Shuebrook maintained a significant drawing practice throughout his career. However, the place of drawing in his vast creative practice goes well beyond his body of work, which can be described as “drawings on paper”. It is central and key in his practice. Drawing underpins his painting and plays a predominant role over that of color. Often, for example, a single color like yellow plays a purely tonal role as a foil to his use of black.
If painting in Renaissance Venice can be said to emphasize color rather than drawing, and in Florence to emphasize drawing rather than color, then Shuebrook can be said to be , by sensibility, a Florentine.

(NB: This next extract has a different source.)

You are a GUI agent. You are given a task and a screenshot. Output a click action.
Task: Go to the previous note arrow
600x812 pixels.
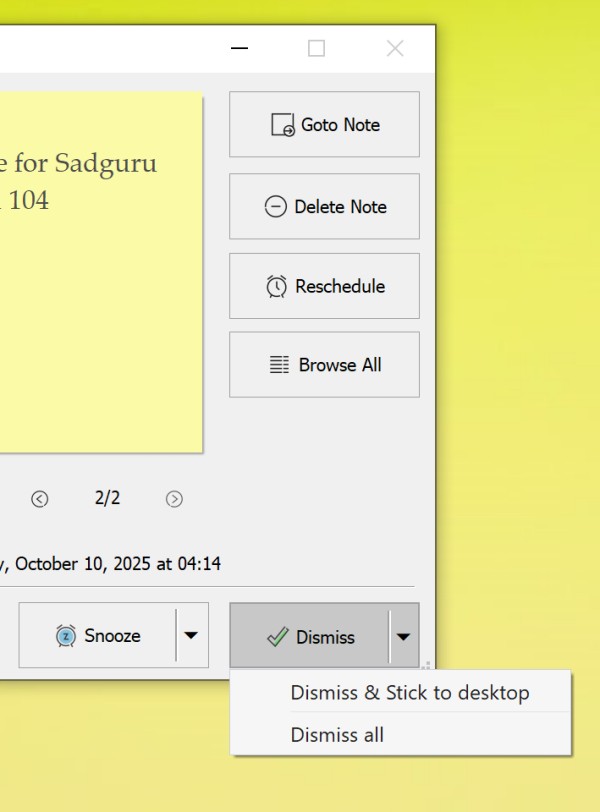pos(40,499)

There is indeed a sense of renaissance man in Ron Shuebrook’s career. A distinguished artist, educator and writer on art, he influenced several generations of Canadian artists. While his art is rooted in the sense of formal and material exploration and discovery that characterized early and mid-century modernisms, it is honed by observed reality, by his understanding of historical precedent and discourse. of art, and by his humanistic sensibility. In a career that spans more than 50 years, Shuebrook’s work is imbued with a serious approach that avoids the facile ironies and appropriations of postmodernism, and demonstrates the continued vitality of modernism as an authentic site of artistic possibility. for our time.
Ron Shuebrook: Selected Works 1965 -2017 at Gallery Stratford. September 30 to November 26,
Geoffrey Nawn 2017
Installation views, Stratford Gallery.